EAST GREENSBORO, N.C. (March 6, 2019) – Twitter is the research platform of choice for Mohd Anwar, Ph.D., associate professor in the Department of Computer Science at North Carolina Agricultural and Technical State University. Anwar is using the social networking site to study the opioid epidemic in the United States.

Last fall he began collaborating with RTI International, an independent, nonprofit research institute, to study the extent to which social media data can be harnessed as an indicator of the opioid epidemic. His research explores the power of social media to gauge the progression of the opioid crisis in near-real time and to understand how data extracted from social media platforms correlate with ground truths such as drug overdoses.

a and t associate professor Mohd Anwar

Anwar gathers, mines and scientifically translates public opioid-related Twitter data in North Carolina, to understand and identify interventional opportunities. In February, he presented preliminary results on the content and changing patterns of opioid-related conversations occurring in the North Carolina Twitterspace, as well as implications for future research comparing subgroups, using larger samples, and integrating additional social media platforms.

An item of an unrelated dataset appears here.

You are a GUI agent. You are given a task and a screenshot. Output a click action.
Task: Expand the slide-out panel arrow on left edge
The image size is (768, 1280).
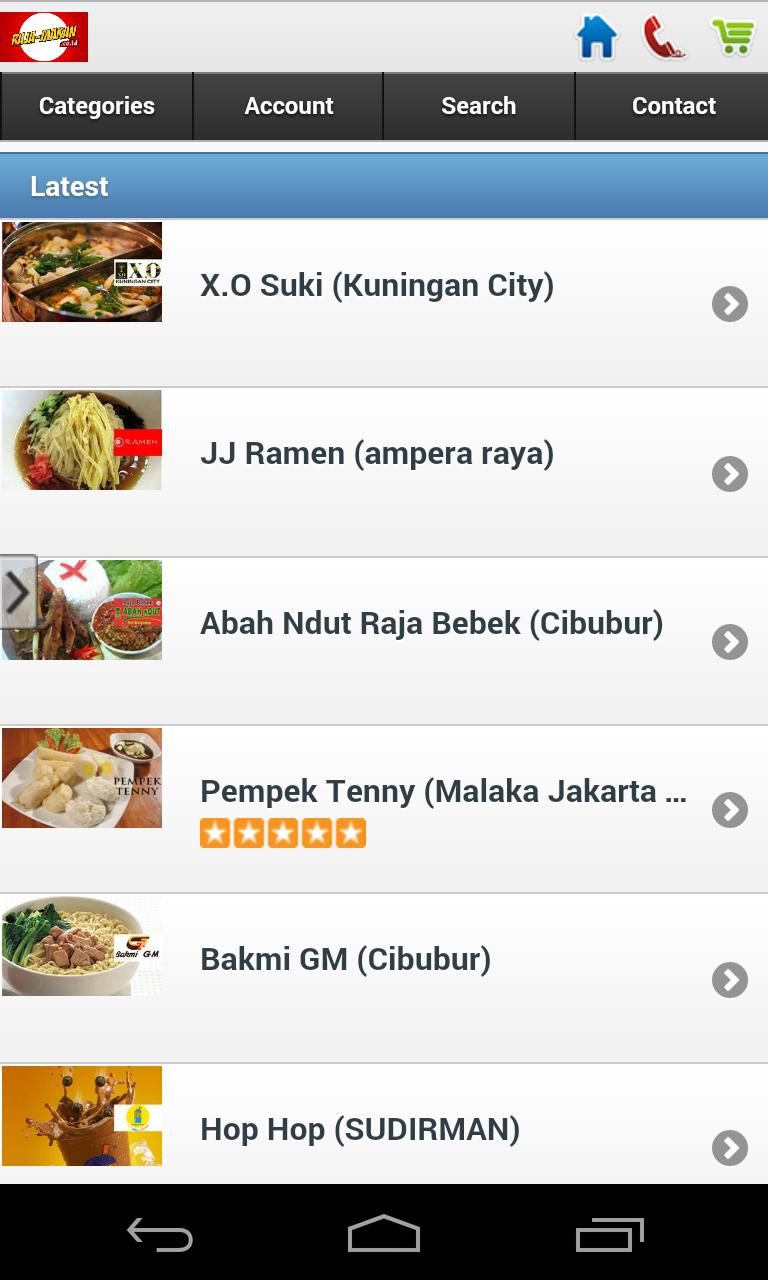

“RTI’s collaboration with Dr. Anwar offers a key component – social media – in RTI’s Data Fusion Center, whose mission is to integrate multiple existing data sources in ways that help us track and potentially mitigate the nation’s opioid crisis,” said Kevin Conway, a senior behavioral health scientist at RTI. “We expected the social media data stream to be highly exploratory and that it would lag behind other data components. To our surprise, working with Dr. Anwar rapidly accelerated our progress on the social media front.”

Conway says, based upon very preliminary results of Twitter posts in North Carolina from 2009 to 2018, mentions of prescription opioids, heroin, and synthetic opioids (including fentanyl) follow a trend that resembles the three phases (i.e., prescription opioids, heroin and synthetic opioids) of the opioid epidemic as indicated by opioid overdose deaths in the state during this nine-year period.

Anwar’s research signals that social media platforms like Twitter represent alternative indicators of the evolving opioid crisis and provide nearly omnipresent, timely and readily-ingested data for research purposes.

Anwar is the first N.C. A&T faculty member to be selected as an RTI University Scholar. Scholars take leave from their home institutions to collaborate with RTI researchers, advancing research in priority areas of national need. Anwar’s cohort includes researchers from Duke University, North Carolina State University and the University of North Carolina at Chapel Hill.